Por Cesar Bianconi e Asher Levine
SÃO PAULO (Reuters) - A Kroton Educacional (SA:KROT3) espera atravessar o cenário macroeconômico adverso no Brasil relativamente ilesa, devido à demanda por ensino e diante de uma percepção de que o risco regulatório do setor no Brasil é bem menor do que meses atrás.
Em entrevista à Reuters, o presidente da maior empresa de educação privada do mundo, Rodrigo Galindo, afirmou que as regras anunciadas para o Fundo de Financiamento Estudantil (Fies) para o segundo semestre "dão muito mais sustentabilidade para o programa".
"O risco regulatório hoje é bem menor do que era quatro meses atrás, até porque o processo de comunicação (com o Ministério da Educação) está bem mais saudável", disse Galindo.
"Gostamos muito da postura do ministério de já indicar a quantidade de vagas (do Fies) para 2016, entre 310 mil e 350 mil. Mostra que, mesmo num cenário de ajuste fiscal, o programa é estratégico para o país e será mantido num porte bastante razoável."

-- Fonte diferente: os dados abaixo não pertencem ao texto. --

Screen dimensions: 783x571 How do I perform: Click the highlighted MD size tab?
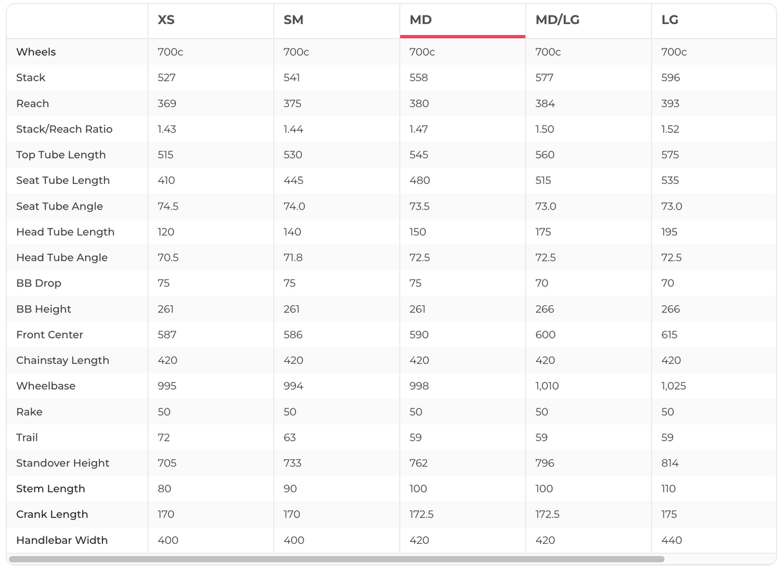[x=421, y=20]
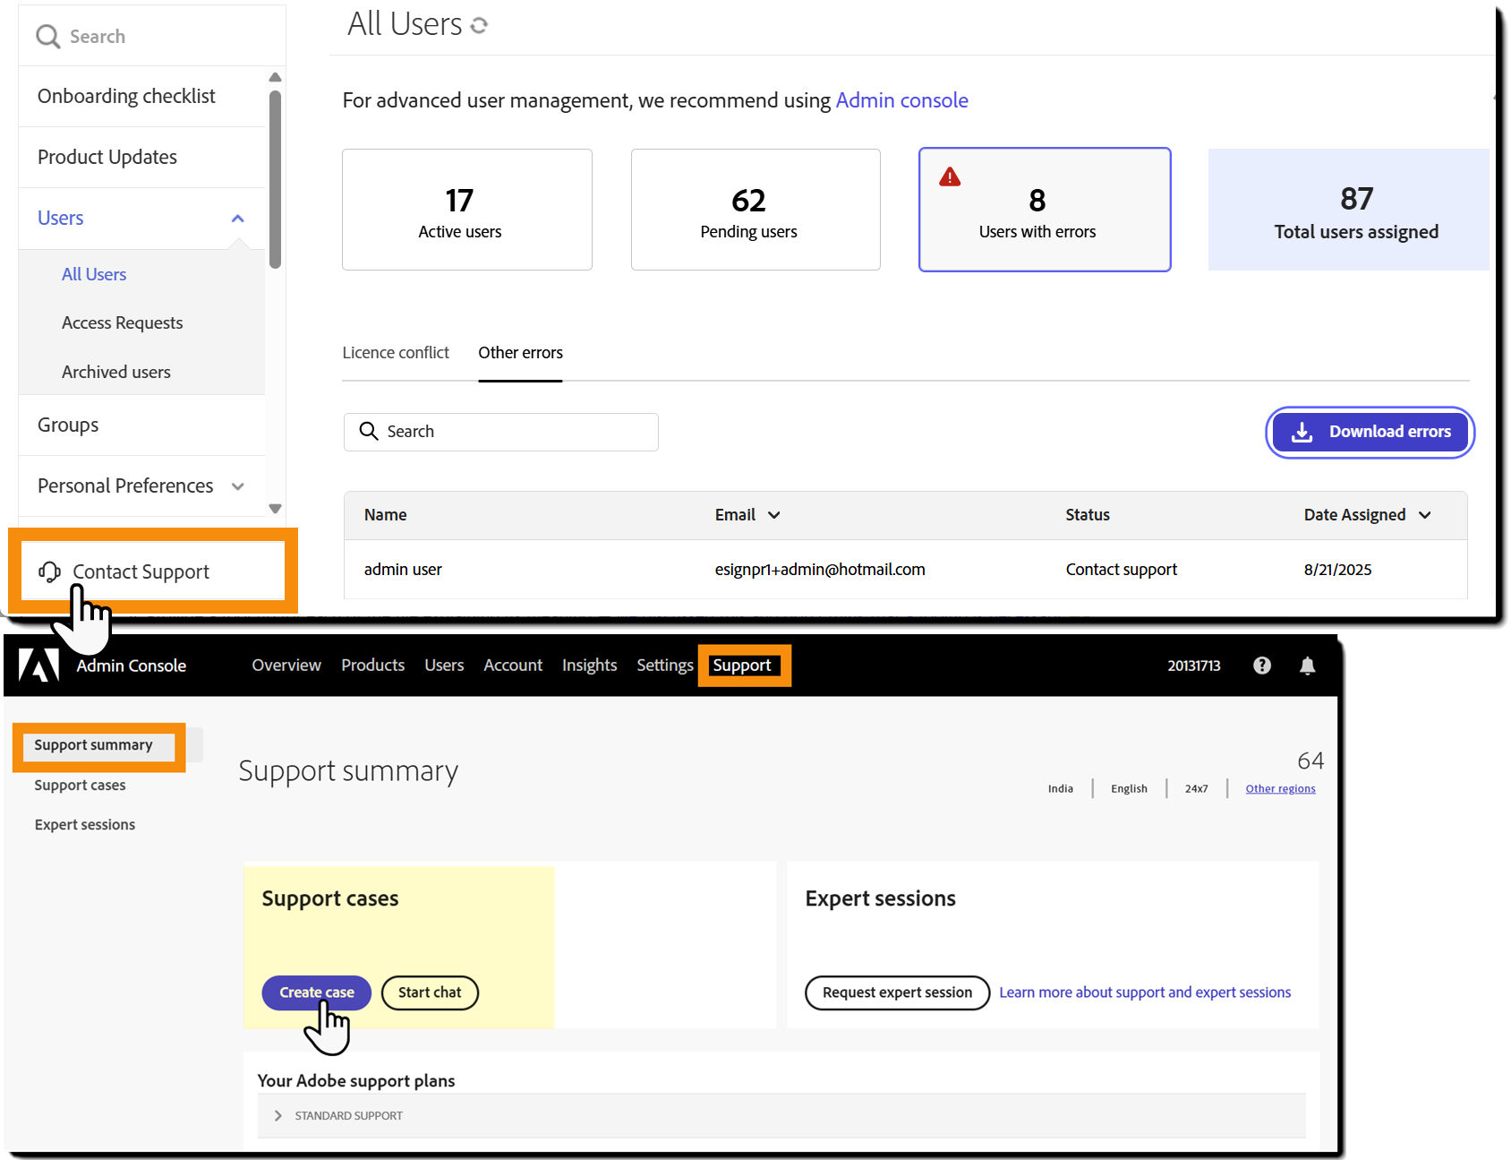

Mudanças nas regras do Fies ampliando o controle e restringindo o acesso pegaram de surpresa as instituições privadas de ensino superior em dezembro, derrubando as ações de empresas do setor na Bovespa. Em 2014, quase 40 por cento dos alunos matriculados em cursos de graduação não gratuitos no Brasil foram financiados pelo Fies, indicando a relevância do programa para o setor.
"Passada a tormenta, se olharmos o que aconteceu, saímos de um cenário de 700 mil vagas no ano passado para 310 mil vagas neste ano, simples assim. O programa foi reduzido pela metade. É importante? Claro que é importante, mas não ao ponto de causar essa movimentação no preço da ação tão robusta", disse.
As ações da Kroton caíram quase 25 por cento no ano até o fechamento de 29 de junho, enquanto o Ibovespa teve alta de 6 por cento no período.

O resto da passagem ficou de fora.